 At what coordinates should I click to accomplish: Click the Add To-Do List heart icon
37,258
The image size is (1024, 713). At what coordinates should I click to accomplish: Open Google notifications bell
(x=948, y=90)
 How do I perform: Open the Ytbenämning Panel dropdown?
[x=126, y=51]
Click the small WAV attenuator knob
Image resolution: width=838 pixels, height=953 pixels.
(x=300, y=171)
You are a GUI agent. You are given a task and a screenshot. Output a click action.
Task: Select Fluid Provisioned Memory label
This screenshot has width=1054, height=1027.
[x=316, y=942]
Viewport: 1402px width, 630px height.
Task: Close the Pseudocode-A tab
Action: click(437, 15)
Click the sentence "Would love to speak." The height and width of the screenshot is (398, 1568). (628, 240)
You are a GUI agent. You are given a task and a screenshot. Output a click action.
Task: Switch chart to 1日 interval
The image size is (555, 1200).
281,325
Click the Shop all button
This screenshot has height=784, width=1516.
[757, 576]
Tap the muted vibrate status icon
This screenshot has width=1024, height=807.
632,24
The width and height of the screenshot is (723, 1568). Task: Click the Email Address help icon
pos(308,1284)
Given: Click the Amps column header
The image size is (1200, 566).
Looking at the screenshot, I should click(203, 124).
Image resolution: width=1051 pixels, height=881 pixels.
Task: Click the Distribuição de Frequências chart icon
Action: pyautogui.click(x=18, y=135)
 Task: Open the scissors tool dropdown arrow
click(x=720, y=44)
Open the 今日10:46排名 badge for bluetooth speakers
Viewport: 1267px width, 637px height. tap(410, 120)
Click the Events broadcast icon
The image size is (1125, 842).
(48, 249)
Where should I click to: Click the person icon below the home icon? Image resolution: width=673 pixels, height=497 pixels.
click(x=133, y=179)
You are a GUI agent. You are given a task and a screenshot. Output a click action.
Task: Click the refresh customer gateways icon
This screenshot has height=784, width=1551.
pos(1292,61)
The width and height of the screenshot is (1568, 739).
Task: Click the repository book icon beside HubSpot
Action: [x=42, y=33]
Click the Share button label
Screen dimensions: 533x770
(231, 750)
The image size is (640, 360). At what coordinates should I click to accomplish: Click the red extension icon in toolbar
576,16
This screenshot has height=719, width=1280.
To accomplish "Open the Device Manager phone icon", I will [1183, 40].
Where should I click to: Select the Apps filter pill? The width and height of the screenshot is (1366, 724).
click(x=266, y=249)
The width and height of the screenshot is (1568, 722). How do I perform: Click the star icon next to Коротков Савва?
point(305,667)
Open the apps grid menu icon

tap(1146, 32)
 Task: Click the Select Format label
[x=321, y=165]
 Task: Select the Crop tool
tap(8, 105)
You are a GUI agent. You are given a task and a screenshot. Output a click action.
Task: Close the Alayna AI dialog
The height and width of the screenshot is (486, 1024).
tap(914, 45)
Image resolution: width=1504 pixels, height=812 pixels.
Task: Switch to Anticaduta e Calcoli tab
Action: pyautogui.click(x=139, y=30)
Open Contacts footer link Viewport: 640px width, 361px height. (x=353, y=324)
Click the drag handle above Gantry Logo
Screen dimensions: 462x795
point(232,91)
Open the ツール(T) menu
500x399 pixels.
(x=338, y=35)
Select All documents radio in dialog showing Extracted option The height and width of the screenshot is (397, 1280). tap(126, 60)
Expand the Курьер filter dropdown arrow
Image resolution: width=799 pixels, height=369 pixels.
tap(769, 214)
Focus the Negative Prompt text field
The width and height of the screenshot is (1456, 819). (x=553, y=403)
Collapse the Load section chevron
# # # #
Return exactly what appears in the records from the line with "Screen dimensions: 462x795" through the final line, and nothing else.

Screen dimensions: 462x795
point(232,91)
Open the ツール(T) menu
500x399 pixels.
(x=338, y=35)
Select All documents radio in dialog showing Extracted option The height and width of the screenshot is (397, 1280). tap(126, 60)
Expand the Курьер filter dropdown arrow
Image resolution: width=799 pixels, height=369 pixels.
tap(769, 214)
Focus the Negative Prompt text field
The width and height of the screenshot is (1456, 819). (x=553, y=403)
Collapse the Load section chevron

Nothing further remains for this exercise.